And as 3D printing, though still in its infancy, continues to forge new paths in the world of emerging technology, 4D printing, an evolution of 3D printing, too has been making news. While 3D printing allows us to print static objects, 4D printing allows dynamic materials to self-assemble into different shapes after they have been printed, or to evolve over time in response to their environment. Although, the technology might take four to five years time to be applied on a commercial scale, it is indeed set to change the 3D printing landscape. Undoubtedly, materials will play a key role in 4-D printing and will radically change the value chain of the printing industry. Stratasys’s announcement of a partnership with Graphene Technologies to "develop Graphene-enhanced 3D printing materials" only substantiates this forecast.
Composed of a single layer of graphite carbon atoms, grapheme is the thinnest and toughest material ever created. It is a better conductor than copper and flexible like rubber. All these qualities render to this material immense potential for use in a plethora of applications, from IT & consumer electronics to energy, aerospace, medicine... and of course 3D & 4D printing!

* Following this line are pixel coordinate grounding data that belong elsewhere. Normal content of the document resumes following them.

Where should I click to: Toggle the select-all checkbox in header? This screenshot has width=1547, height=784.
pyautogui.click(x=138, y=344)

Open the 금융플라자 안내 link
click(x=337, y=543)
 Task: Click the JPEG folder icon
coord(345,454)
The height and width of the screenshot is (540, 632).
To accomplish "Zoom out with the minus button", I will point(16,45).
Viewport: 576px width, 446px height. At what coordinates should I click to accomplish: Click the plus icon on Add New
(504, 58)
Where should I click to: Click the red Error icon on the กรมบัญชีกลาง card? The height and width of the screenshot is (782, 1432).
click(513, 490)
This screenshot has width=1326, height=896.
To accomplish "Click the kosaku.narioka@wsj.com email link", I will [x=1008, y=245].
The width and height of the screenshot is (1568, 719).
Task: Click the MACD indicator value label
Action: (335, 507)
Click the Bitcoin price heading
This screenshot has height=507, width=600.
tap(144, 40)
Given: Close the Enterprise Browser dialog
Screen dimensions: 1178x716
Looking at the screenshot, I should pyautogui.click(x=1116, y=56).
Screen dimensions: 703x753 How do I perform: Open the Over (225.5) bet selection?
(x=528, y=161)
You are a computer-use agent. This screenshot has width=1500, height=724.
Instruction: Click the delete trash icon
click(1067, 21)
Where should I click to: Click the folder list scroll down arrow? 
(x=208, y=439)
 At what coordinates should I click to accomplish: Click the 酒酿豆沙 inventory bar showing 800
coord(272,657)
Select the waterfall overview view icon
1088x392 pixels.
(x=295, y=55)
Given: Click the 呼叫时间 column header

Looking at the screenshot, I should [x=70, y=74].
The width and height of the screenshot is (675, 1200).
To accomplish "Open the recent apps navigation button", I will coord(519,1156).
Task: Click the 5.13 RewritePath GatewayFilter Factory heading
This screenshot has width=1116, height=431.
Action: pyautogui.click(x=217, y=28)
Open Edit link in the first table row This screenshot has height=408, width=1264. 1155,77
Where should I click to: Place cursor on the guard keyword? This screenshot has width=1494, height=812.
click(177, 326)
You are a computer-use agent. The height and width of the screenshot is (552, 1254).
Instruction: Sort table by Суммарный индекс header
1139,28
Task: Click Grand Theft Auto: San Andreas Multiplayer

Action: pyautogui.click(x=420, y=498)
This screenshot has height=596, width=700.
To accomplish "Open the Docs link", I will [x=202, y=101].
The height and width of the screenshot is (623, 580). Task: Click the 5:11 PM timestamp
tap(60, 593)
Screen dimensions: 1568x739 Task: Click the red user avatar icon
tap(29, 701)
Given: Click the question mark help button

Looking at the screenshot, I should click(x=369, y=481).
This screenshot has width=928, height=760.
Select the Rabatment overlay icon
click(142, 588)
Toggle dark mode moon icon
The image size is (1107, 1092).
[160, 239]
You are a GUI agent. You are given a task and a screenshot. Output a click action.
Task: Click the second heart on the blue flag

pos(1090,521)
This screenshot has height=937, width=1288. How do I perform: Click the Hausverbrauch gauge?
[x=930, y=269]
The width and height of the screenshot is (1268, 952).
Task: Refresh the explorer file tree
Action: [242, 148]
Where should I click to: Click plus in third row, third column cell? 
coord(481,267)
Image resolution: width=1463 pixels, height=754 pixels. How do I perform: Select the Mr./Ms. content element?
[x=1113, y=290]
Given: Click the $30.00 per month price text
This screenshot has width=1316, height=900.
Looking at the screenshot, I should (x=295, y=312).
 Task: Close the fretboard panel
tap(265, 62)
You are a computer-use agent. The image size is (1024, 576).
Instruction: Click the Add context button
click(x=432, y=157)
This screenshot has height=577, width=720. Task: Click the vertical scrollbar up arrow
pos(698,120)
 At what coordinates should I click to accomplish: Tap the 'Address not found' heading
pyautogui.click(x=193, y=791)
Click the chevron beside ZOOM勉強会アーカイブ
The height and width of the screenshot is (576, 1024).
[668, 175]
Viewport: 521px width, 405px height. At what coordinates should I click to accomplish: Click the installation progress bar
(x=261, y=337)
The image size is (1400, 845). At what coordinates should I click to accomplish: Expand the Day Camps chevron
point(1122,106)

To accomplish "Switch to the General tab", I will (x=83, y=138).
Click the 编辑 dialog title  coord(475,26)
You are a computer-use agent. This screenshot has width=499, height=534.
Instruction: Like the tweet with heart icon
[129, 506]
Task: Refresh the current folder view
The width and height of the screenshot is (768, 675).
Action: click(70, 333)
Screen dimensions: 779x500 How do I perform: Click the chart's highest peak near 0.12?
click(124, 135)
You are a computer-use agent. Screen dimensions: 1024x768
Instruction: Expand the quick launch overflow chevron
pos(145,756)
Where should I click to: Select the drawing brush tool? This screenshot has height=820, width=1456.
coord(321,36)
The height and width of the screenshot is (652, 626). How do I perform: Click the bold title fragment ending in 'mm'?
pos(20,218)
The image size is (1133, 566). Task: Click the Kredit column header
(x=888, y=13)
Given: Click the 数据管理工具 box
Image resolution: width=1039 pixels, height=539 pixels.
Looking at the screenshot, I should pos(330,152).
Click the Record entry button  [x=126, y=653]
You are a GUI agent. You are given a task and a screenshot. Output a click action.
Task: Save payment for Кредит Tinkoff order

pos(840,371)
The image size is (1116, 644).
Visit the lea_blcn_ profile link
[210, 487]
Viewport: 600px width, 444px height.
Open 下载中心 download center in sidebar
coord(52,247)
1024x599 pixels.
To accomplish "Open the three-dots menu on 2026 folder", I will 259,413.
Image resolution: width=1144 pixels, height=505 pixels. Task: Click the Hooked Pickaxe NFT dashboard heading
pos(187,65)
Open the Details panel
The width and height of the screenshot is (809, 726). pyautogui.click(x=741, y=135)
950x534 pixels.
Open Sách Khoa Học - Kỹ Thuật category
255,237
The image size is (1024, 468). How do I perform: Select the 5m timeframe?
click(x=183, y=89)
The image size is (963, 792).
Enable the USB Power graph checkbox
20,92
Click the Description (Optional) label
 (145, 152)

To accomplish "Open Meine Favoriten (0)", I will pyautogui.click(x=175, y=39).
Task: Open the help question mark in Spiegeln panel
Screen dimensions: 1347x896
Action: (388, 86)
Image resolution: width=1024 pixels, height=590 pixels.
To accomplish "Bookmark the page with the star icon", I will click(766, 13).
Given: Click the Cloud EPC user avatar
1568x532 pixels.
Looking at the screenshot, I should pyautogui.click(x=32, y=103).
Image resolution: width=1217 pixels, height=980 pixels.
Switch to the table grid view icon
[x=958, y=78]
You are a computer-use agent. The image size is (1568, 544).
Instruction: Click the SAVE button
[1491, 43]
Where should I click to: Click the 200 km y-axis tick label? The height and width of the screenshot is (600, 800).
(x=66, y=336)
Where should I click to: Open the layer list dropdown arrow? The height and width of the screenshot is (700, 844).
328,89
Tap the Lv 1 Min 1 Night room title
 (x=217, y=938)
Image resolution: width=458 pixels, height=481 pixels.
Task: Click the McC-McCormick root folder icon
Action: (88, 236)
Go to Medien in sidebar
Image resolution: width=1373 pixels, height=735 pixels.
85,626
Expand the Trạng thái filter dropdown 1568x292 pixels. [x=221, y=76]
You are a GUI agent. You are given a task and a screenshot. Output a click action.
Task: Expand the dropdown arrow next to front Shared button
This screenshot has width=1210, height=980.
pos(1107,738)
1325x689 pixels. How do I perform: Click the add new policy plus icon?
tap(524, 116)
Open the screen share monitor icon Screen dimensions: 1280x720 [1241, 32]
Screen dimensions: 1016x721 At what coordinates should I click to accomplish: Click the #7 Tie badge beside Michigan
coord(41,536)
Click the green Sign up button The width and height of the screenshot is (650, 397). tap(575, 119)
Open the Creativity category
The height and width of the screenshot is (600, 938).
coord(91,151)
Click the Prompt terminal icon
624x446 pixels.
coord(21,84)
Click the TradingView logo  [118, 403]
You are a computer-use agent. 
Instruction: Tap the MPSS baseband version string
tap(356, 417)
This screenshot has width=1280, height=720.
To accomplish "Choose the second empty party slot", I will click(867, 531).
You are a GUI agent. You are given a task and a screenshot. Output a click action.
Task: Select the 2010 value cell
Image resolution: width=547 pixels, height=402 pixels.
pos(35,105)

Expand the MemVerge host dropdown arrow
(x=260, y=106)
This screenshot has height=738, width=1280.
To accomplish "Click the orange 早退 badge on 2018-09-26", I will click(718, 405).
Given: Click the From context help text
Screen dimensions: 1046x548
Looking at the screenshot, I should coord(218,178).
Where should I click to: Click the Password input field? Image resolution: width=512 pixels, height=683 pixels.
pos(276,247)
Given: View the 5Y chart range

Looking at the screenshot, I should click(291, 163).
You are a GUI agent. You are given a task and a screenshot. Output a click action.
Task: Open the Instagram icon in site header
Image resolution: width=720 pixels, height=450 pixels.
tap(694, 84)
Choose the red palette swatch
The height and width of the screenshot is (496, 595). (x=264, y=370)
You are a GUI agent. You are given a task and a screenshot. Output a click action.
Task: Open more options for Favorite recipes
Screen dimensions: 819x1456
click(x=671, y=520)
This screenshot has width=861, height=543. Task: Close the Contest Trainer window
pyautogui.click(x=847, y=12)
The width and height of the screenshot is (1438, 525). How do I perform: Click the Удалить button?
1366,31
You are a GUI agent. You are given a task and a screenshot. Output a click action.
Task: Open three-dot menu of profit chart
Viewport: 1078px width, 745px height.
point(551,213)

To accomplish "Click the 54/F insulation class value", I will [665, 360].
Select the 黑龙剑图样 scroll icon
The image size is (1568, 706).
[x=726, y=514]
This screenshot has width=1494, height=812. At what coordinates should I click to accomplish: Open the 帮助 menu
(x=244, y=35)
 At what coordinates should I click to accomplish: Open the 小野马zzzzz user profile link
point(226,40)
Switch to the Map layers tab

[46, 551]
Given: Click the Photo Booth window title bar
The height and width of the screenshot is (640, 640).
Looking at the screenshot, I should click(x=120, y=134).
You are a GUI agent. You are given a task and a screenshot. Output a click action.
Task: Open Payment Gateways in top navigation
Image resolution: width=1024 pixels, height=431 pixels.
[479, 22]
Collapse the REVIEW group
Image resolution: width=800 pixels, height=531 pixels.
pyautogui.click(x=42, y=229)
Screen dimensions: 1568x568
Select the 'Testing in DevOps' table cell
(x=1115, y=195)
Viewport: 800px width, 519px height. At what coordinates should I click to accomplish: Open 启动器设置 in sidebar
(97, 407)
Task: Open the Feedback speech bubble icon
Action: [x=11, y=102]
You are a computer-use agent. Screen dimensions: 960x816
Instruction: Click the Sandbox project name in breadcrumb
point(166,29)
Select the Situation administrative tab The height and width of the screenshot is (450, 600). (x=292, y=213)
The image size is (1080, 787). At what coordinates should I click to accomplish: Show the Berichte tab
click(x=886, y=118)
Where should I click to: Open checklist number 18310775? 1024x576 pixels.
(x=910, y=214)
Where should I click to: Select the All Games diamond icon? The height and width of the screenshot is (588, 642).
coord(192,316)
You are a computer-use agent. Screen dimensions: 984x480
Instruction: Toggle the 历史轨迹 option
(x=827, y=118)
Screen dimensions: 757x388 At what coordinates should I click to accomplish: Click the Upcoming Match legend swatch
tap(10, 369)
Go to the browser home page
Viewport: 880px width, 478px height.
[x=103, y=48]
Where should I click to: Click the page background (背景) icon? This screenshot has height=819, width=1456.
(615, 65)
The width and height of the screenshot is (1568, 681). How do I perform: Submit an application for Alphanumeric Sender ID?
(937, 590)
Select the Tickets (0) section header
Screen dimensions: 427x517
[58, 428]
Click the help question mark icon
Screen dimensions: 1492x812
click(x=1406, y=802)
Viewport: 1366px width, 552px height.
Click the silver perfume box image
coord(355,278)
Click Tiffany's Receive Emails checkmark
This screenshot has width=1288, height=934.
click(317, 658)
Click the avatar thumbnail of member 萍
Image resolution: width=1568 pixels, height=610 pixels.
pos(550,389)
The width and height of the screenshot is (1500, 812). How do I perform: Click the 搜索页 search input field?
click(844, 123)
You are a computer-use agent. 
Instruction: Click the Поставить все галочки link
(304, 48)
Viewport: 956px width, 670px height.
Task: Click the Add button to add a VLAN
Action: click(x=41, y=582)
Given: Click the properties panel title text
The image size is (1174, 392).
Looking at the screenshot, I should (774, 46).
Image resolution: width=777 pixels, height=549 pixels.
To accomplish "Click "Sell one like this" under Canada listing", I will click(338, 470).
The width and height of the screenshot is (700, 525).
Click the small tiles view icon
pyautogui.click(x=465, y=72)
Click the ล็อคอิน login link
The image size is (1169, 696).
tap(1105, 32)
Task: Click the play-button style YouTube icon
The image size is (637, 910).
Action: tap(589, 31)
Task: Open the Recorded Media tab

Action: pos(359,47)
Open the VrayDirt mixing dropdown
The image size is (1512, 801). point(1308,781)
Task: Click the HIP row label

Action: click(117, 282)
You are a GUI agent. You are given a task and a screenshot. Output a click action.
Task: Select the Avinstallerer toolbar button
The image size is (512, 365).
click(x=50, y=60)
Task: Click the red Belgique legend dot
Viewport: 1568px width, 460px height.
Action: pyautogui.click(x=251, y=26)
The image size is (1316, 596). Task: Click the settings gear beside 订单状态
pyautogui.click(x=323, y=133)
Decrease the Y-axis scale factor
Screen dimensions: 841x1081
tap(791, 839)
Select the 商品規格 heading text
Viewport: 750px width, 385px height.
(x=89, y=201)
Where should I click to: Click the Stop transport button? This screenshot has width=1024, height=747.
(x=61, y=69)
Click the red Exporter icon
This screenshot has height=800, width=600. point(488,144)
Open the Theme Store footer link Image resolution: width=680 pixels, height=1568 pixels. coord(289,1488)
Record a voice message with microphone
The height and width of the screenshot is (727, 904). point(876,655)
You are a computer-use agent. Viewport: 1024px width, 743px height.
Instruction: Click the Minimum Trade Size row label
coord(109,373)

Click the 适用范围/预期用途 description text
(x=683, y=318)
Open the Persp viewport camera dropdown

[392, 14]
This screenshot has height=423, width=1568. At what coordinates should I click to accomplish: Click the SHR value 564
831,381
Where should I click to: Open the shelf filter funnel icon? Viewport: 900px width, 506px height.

Given its USPs of strength and flexibility, it is being used by developers to print circuits on clothing, helping to fashion a genuinely wearable form of technology that doesn’t rely on bulky watches, Augmented Reality (AR) glasses or sewing computers into one’s flesh. Only recently, Cambridge University successfully printed a piano circuit board onto fabric and a digital display onto a bendy bit of plastic using a conductive graphene ink, only cementing the possibility of its use to create tech wear. And the buck doesn’t stop here! While using printable circuits to in cooperate graphene health monitors in clothes is already in the offing, developers feel printing graphene phone displays on our hands, stomachs and thighs will hardly remain a thing of the future. With a television printed on one’s thigh, connotations of the phrase ‘watching TV in bed’ are inching closer to its explicit meaning.
Although metals and plastics dominate the current 3D printing scenarios as commercially viable materials, graphene, a rear amalgamation of the properties of the aforementioned materials, is soon going to earn itself the status of THE material in this industry.